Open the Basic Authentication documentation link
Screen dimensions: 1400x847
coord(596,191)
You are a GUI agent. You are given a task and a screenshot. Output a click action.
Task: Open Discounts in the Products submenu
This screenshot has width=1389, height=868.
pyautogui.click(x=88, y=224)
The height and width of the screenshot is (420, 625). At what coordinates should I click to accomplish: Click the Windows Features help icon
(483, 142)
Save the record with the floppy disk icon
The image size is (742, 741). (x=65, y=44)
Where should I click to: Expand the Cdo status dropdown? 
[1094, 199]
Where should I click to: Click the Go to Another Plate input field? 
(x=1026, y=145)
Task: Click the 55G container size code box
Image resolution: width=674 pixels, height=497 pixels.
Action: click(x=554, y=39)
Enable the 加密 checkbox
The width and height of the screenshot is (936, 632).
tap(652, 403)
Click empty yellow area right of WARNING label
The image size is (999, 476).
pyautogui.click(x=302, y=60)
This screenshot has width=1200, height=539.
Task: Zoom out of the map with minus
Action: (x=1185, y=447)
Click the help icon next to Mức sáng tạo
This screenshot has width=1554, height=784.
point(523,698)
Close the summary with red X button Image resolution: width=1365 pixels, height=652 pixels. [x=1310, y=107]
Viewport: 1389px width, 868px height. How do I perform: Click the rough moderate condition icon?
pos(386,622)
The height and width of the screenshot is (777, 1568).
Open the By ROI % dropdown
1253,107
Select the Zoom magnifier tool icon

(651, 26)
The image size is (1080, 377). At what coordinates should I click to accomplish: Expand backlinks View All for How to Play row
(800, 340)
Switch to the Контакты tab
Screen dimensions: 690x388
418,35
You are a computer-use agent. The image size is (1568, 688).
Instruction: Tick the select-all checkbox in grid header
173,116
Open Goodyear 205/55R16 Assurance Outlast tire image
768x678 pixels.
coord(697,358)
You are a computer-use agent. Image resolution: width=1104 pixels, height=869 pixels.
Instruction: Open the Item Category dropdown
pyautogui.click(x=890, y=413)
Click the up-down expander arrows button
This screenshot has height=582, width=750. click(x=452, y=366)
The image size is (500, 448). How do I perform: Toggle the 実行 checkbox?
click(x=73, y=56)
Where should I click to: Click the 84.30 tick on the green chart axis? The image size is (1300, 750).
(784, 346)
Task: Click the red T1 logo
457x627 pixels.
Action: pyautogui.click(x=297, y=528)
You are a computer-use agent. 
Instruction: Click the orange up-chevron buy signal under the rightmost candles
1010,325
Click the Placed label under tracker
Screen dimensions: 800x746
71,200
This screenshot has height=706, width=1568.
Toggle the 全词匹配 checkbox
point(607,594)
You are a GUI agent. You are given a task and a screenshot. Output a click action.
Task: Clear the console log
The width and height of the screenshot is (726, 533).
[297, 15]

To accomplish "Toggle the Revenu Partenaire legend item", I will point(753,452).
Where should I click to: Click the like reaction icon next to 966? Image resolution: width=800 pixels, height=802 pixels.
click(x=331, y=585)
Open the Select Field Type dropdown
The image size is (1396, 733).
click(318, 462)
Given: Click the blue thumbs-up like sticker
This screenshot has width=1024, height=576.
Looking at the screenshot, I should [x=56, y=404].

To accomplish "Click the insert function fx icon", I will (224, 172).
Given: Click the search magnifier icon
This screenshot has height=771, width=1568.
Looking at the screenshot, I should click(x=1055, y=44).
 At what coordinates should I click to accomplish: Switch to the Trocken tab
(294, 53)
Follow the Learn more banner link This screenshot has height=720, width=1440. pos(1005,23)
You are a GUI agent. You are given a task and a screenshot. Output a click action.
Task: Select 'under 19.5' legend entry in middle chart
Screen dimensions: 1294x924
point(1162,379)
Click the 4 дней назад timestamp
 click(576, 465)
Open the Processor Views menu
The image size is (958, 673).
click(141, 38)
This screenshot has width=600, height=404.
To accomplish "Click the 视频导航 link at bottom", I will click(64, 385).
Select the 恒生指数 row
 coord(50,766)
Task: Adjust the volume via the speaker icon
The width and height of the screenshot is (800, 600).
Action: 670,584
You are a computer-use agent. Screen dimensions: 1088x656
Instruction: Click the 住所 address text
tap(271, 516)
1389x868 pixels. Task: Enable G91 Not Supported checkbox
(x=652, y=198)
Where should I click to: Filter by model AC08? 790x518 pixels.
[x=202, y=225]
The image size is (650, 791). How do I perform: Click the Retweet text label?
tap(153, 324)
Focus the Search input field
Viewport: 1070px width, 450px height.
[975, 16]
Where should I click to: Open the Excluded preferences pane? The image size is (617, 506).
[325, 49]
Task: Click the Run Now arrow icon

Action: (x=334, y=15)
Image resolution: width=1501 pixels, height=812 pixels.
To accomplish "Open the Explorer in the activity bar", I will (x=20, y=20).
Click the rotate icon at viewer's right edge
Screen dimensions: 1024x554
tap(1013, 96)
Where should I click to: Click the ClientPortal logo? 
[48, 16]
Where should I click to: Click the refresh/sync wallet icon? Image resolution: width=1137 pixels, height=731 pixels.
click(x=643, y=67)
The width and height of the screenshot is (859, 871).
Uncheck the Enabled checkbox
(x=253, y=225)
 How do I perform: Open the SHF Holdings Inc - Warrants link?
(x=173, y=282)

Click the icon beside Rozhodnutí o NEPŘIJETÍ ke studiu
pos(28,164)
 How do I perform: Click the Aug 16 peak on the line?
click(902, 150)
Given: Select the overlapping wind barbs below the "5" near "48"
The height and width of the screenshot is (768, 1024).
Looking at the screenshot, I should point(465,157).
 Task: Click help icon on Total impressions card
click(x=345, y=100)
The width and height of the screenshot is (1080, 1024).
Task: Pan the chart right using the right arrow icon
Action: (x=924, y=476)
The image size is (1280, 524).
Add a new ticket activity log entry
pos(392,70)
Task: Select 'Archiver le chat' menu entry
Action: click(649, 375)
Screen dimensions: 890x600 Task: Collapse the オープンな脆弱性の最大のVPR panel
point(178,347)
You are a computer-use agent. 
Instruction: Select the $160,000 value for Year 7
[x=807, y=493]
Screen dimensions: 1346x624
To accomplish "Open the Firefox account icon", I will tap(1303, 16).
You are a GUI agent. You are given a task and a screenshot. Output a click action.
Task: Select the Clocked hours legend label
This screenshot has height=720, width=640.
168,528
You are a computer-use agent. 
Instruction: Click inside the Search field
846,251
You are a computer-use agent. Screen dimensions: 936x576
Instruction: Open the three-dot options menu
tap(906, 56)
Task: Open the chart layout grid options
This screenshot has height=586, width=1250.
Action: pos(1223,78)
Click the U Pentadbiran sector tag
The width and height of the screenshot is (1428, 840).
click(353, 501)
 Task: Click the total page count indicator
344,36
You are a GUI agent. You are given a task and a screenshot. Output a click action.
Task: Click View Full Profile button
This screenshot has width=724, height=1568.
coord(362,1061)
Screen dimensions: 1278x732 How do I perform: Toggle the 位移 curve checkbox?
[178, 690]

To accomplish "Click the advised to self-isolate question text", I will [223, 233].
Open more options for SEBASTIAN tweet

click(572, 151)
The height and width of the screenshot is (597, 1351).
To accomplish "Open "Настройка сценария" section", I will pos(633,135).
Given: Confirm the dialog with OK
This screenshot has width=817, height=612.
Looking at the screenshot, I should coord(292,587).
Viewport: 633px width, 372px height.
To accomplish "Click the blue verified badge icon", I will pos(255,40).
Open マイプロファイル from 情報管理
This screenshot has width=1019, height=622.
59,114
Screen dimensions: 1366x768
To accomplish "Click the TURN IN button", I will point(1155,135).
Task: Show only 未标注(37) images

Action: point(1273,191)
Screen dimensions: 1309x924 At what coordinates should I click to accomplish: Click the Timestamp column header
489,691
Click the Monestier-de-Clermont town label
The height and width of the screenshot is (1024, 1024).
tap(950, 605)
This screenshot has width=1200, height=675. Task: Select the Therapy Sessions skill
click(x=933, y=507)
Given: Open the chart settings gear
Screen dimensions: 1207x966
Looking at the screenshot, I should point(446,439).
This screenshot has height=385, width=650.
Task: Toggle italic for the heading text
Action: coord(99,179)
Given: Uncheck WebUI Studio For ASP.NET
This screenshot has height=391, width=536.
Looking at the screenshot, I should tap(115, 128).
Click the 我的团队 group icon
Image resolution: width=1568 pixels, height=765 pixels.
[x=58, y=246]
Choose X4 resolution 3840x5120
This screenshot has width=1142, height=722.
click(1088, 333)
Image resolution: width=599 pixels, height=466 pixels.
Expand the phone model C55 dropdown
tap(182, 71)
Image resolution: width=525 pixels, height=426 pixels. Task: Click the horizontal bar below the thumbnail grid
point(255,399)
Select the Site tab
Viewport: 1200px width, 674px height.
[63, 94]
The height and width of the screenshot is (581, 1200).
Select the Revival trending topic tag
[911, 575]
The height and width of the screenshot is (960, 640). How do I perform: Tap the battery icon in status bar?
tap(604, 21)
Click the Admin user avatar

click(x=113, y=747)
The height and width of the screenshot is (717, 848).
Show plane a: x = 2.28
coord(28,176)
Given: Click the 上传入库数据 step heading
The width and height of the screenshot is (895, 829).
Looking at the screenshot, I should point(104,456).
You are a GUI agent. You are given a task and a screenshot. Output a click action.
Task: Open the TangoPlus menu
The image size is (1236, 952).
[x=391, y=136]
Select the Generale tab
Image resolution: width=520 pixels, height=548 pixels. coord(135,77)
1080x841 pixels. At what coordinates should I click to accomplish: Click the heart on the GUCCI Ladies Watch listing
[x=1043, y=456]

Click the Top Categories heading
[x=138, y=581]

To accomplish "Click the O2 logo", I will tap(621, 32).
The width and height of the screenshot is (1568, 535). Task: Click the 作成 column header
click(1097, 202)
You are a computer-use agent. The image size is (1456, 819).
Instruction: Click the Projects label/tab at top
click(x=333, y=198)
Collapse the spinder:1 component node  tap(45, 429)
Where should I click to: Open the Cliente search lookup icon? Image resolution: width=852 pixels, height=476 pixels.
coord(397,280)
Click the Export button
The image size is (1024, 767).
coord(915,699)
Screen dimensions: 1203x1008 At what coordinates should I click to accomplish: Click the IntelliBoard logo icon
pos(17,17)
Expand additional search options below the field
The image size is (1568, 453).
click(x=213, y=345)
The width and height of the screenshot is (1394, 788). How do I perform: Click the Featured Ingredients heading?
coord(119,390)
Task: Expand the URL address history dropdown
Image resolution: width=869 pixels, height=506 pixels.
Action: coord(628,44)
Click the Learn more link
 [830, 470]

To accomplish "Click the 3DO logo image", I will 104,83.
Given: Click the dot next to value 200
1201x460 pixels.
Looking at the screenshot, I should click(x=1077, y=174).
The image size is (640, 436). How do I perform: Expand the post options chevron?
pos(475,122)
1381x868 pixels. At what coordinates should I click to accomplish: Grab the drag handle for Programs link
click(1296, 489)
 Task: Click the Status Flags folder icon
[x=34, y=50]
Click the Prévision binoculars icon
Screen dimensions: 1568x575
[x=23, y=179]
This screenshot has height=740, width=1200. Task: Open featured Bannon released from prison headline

Work required → Retype only this portion of the data above: the line containing "Task: Select the Clocked hours legend label", the line containing "Task: Open the chart layout grid options", and all lines between them, exactly.

The completed task →
Task: Select the Clocked hours legend label
This screenshot has height=720, width=640.
168,528
You are a computer-use agent. 
Instruction: Click inside the Search field
846,251
You are a computer-use agent. Screen dimensions: 936x576
Instruction: Open the three-dot options menu
tap(906, 56)
Task: Open the chart layout grid options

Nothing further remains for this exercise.